Radiographic severity of knee osteoarthritis

Bilateral weight-bearing anteroposterior and lateral semi-flexed radiographs were recorded for both knees in each subject. They were radiologically graded according to the Kellgren–Lawrence classification [10]. The radiographs were evaluated blindly by an experienced rheumatologist (GHB).

Reliability assessment

The internal consistency of the scale was evaluated using the Cronbach’s alpha coefficient, McDonald’s omega coefficient, and the IRT reliability coefficient. Interpretation of the IRT reliability coefficient is similar to Cronbach’s alpha; a value between 0.80 and 0.95 was considered good internal consistency [19, 20]. For the test-retest reliability evaluation, all patients were invited to a second evaluation. The clinical assessment was repeated by the same physician 14 days after the first assessment at the same study site. The test-retest reliability was calculated by using an intra-class correlation coefficient (ICC, two-way mixed-effect ANOVA model with interaction for the absolute agreement between single scores). An ICC > 0.70 was considered adequate [20]. Measurement error was obtained by evaluating the standard error of measurement (SEM), smallest detectable change (SDC), and Bland-Altman limits of agreement [20].

Validity assessment

Construct validity was evaluated by structural validity, relationships to scores of other instruments, and differences between relevant groups [21]. Structural validity was assessed by confirmatory factor analysis (CFA). The diagonal weighted least squares estimation (DWLS) method with polychoric correlations was used to estimate the factorial model parameters [22]. Factorial loadings > 0.70 are desirable [21]. The goodness of fit of the model was analyzed with the chi-square test, whose p value ≥ 0.05 indicates that the proposed model fits the data. Other indicators of good fit are the root mean square error of approximation (RMSEA) < 0.06, the standardized root mean square residual (SRMR) ≤ 0.08, the comparative fit index (CFI) ≥ 0.95, and the Tucker-Lewis index (TLI) ≥ 0.95 [22, 23]. An index RMSEA < 0.08 demonstrates an adequate fit, while an RMSEA > 0.1 is considered a poor fit [24].
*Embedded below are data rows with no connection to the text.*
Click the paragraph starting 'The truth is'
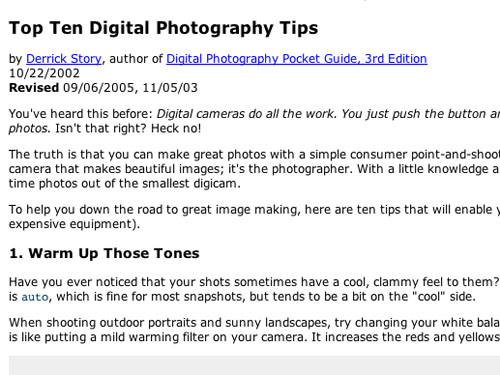tap(254, 169)
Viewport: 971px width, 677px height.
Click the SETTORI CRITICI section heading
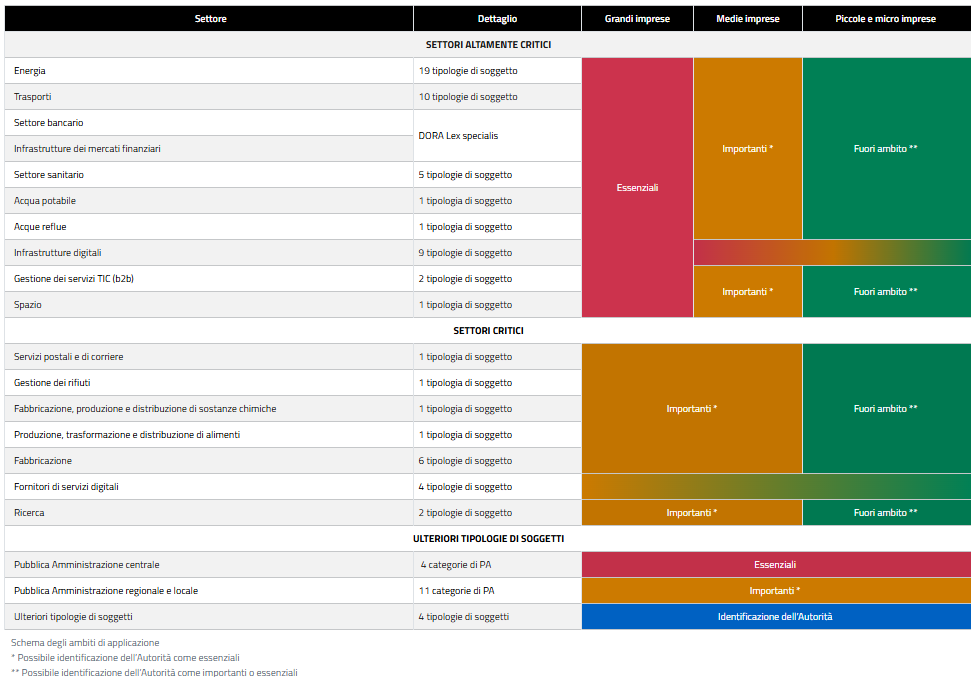tap(488, 331)
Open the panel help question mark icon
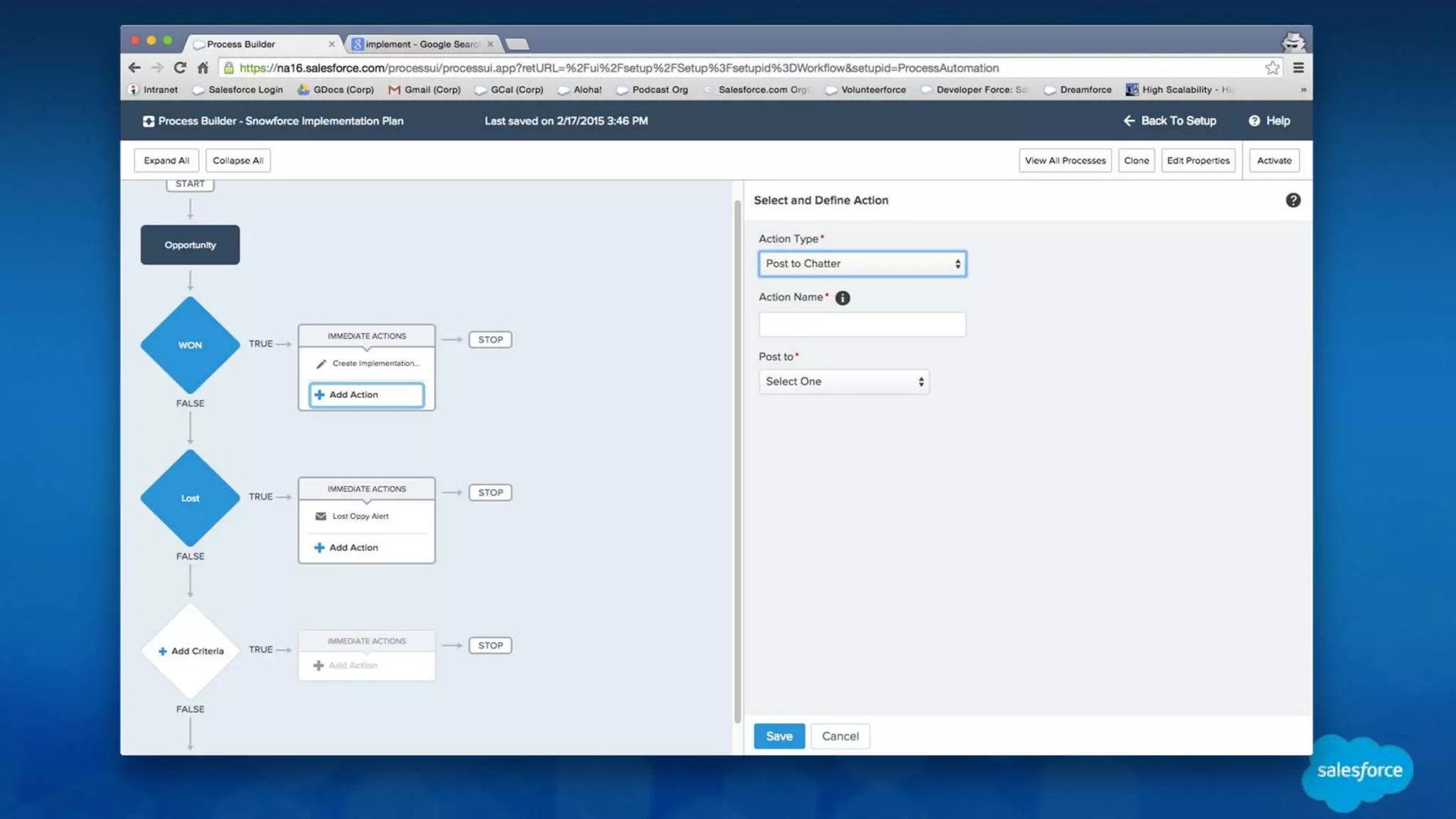The width and height of the screenshot is (1456, 819). click(1292, 200)
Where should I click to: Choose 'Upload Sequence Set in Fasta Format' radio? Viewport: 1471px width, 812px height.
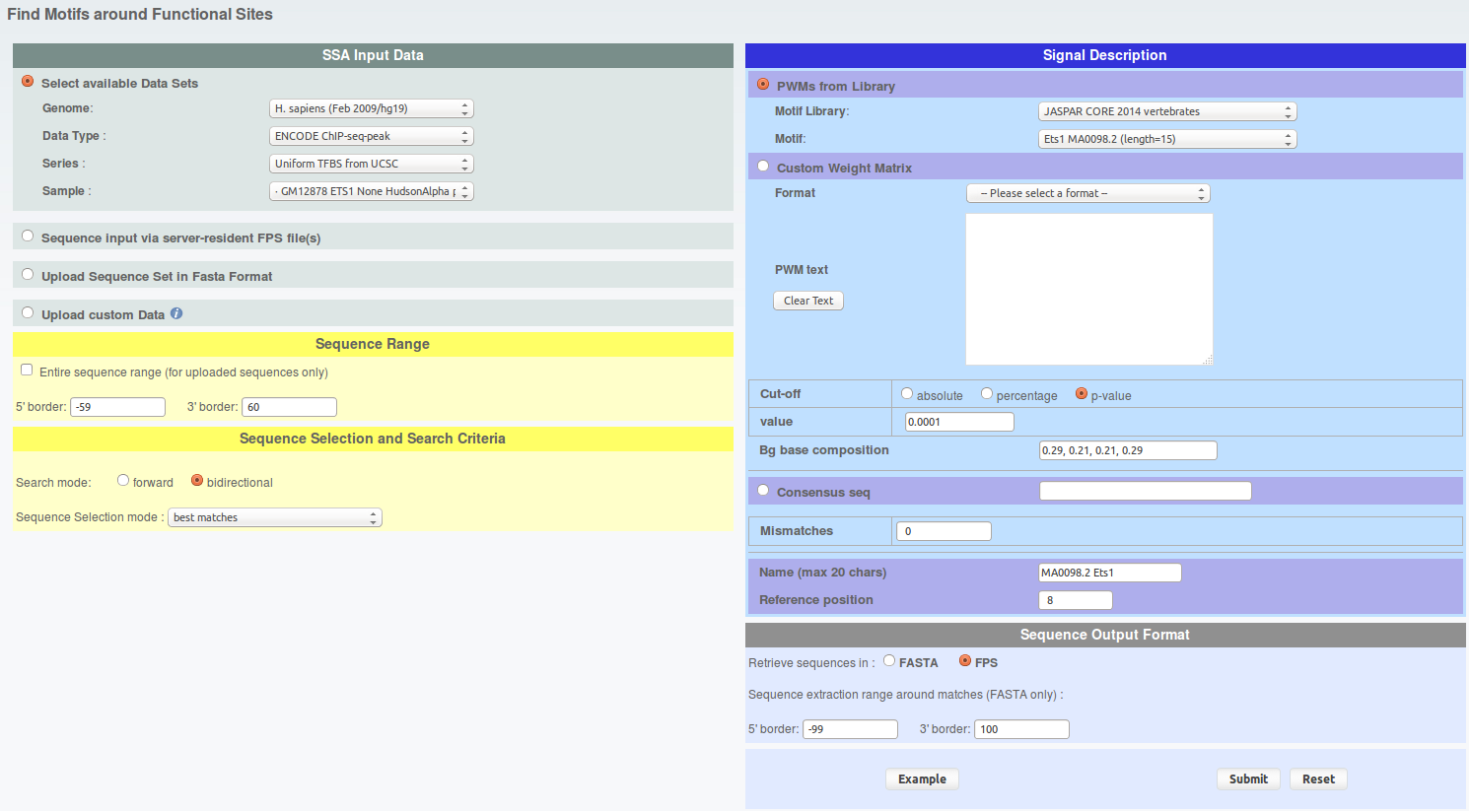pyautogui.click(x=28, y=275)

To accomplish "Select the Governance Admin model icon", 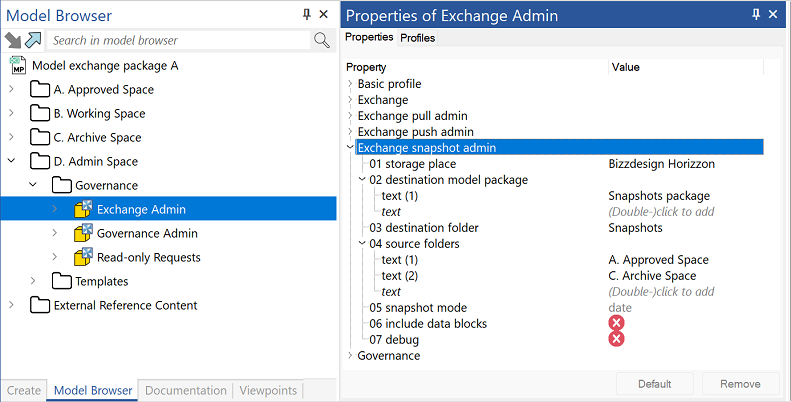I will point(83,233).
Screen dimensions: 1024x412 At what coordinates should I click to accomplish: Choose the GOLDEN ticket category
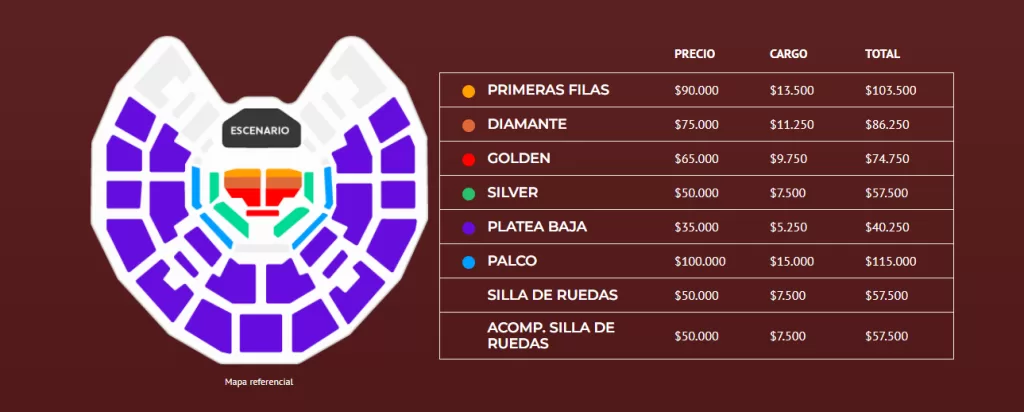click(518, 158)
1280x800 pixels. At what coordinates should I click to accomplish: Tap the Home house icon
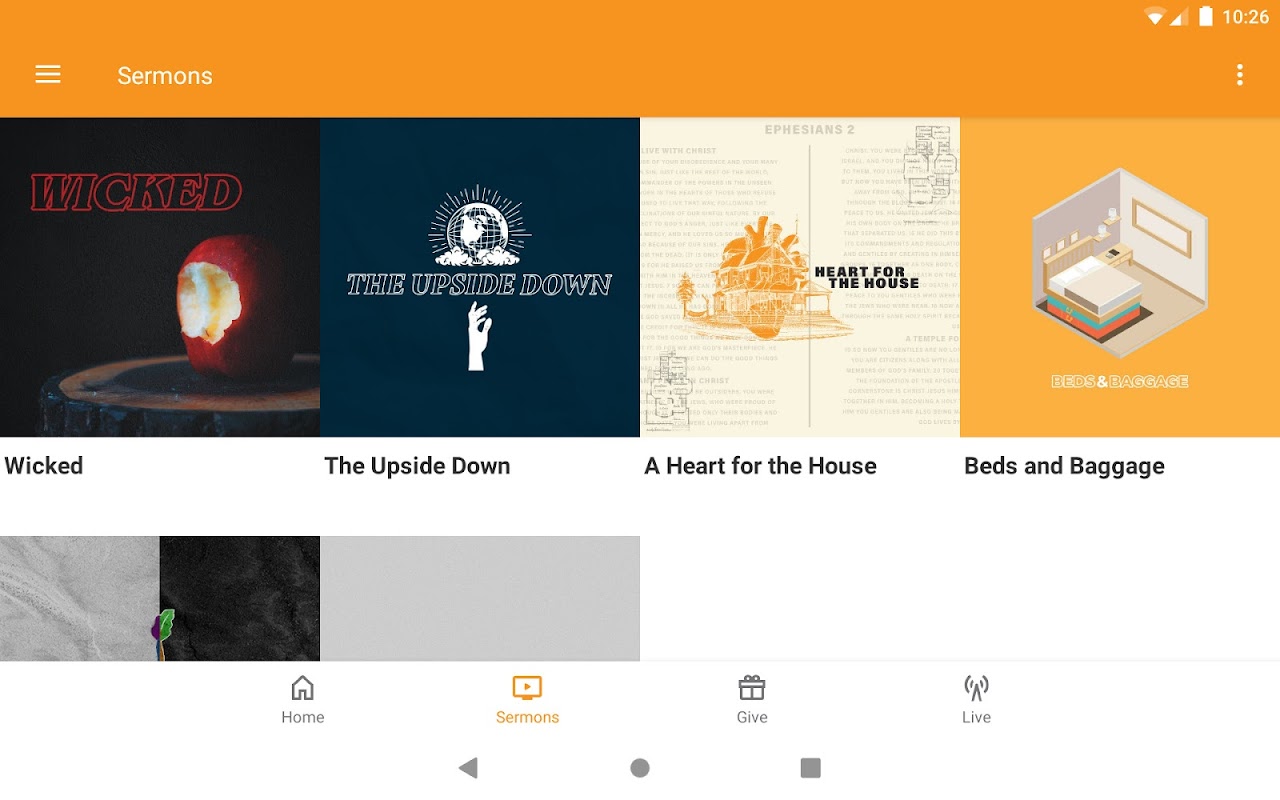click(302, 688)
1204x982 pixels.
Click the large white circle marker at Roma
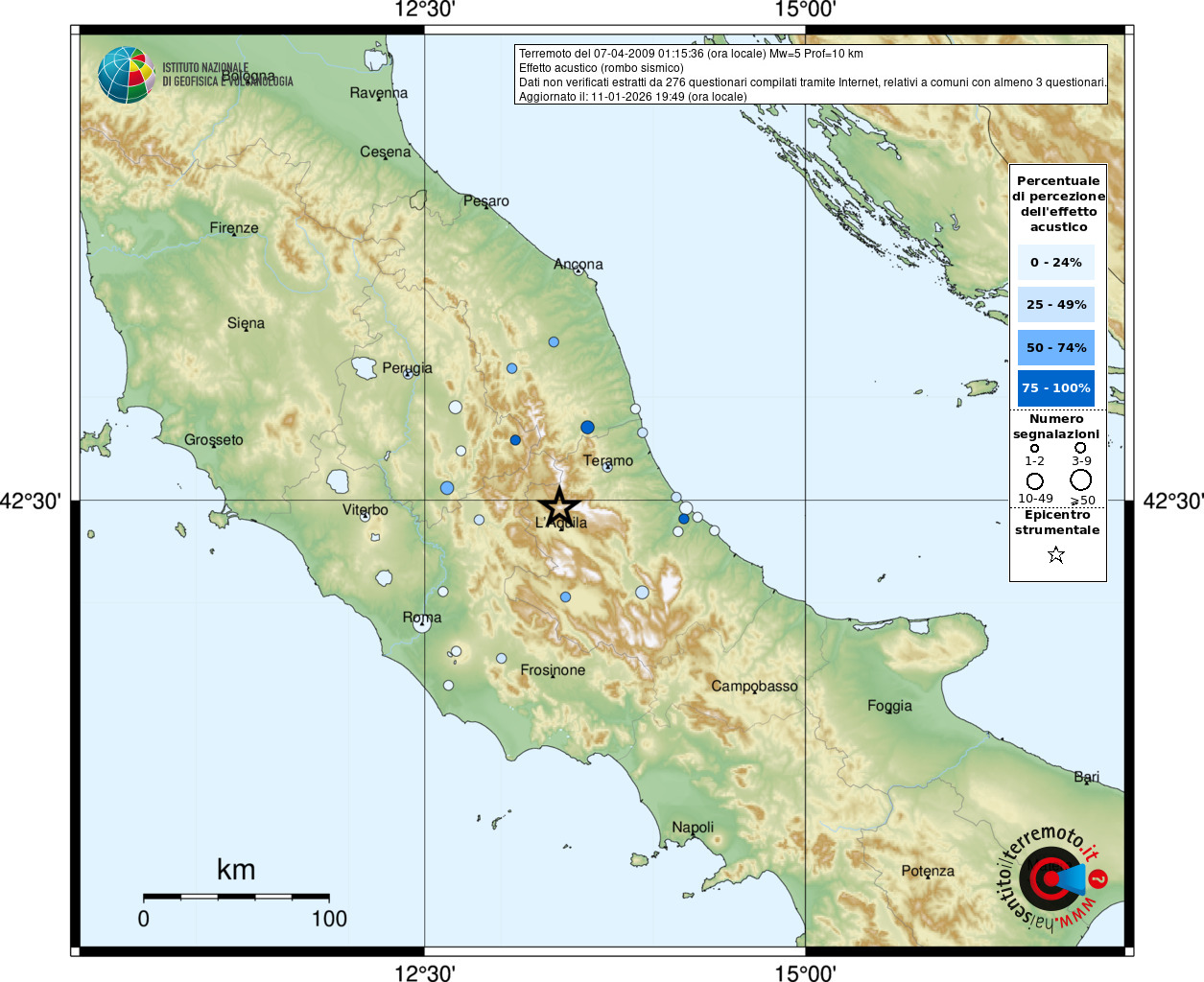coord(422,624)
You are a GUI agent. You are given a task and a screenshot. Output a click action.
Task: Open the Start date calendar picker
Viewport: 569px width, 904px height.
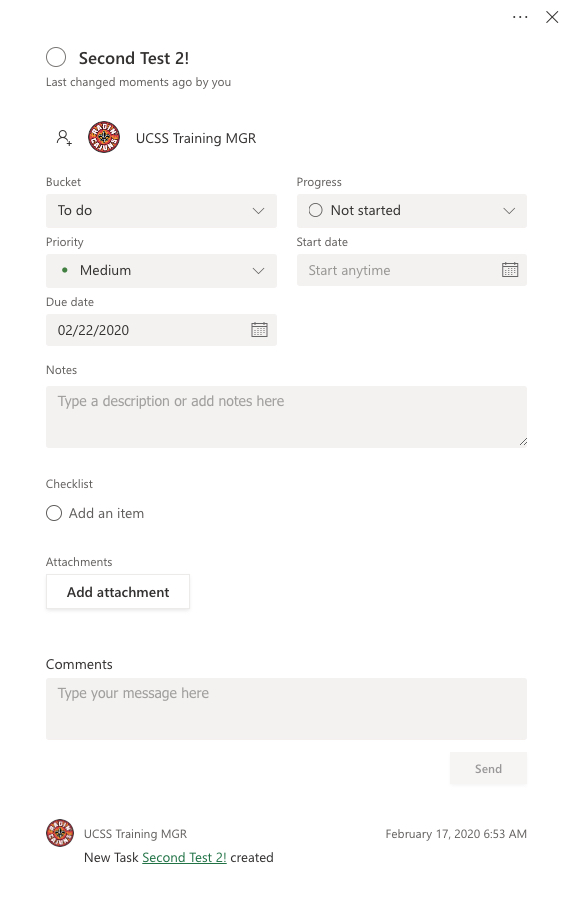click(510, 270)
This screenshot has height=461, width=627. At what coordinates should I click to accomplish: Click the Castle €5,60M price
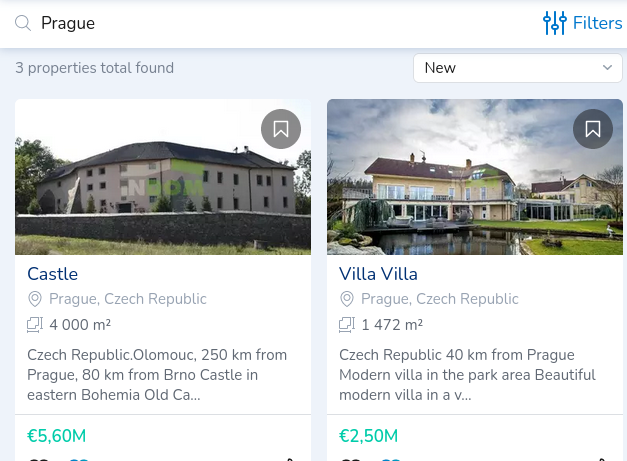click(x=56, y=436)
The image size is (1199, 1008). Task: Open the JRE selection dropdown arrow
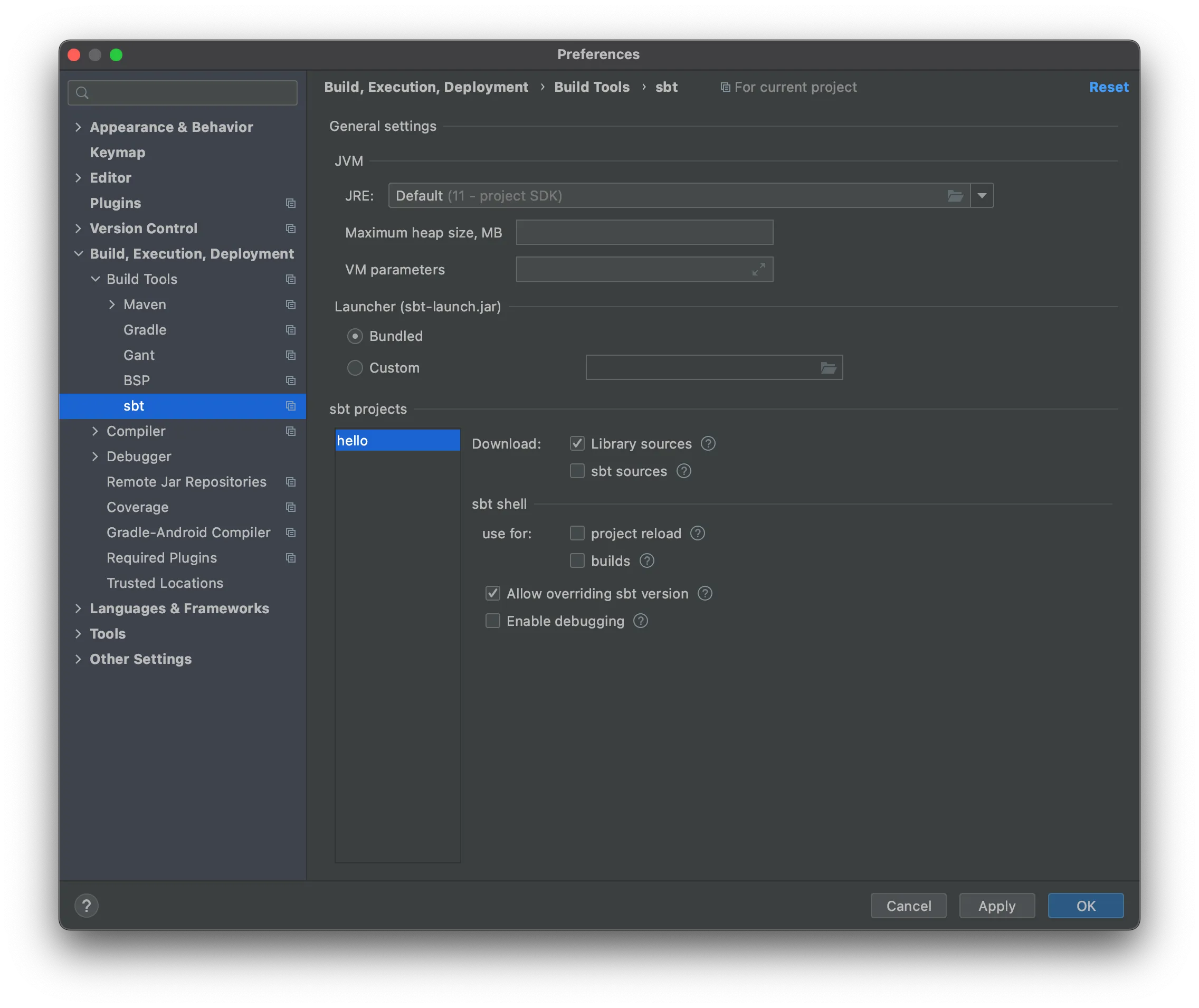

Construct validity was considered adequate if expected correlations were found with existing measures assessing similar (convergent validity) and different (divergent validity) constructs [4]. To establish convergent validity, some hypotheses were tested:

  1. 1.

    KOOS-12 pain should present a positive and strong correlation (r > 0.7) with KOOS pain, ADL, and QoL [8], and negative and moderate correlation (r > − 0.6) with ICOAP [25,26,27].

  2. 2.

    KOOS-12 function should present a positive and strong correlation (r > 0.7) with KOOS ADL [8], and moderate (0.4 < r < 0.7) with KOOS sport, TUG, and 30-s CST.

  3. 3.

    KOOS-12 summary should present a strong correlation (r > 0.7) with KOOS pain, ADL, and QoL, and moderate to strong (r > 0.4) with TUG and 30-s CST.

  4. 4.

    IKDC score would show a positive and moderate correlation with the KOOS-12 pain and QoL, and strong correlation with KOOS-12 function and summary.

  5. 5.

    Correlation between KOOS-12 function and WHODAS 2.0 mobility and activities of daily living subscales should be moderate to strong (0.4 < r < 0.8).

To establish the divergent validity, the following hypotheses were tested:

  1. 1.

    KOOS-12 pain scale should present a positive and moderate correlation (0.4 < r < 0.69) with KOOS symptoms and sport [8].

  2. 2.

    KOOS-12 QoL should show a moderate correlation with KOOS pain, symptoms, and sport.

  3. 3.

    Correlation between KOOS-12 function scale and WHODAS 2.0 cognitive disability scale should be low (r < 0.4).

Known-groups validity was measured by testing a priori hypotheses about subgroups expected significant differences in mean KOOS-12 scores. Hypotheses were formulated as follows: (1) KOOS-12 scales and summary score in healthy people would be significantly higher than score in patients with KOA; (2) KOOS-12 subscales and summary score would be significantly higher in patients with KOA grade 1 compared with patients with grades 3 and 4; and finally, (3) the KOOS-12 summary score would be significantly lower in obese patients.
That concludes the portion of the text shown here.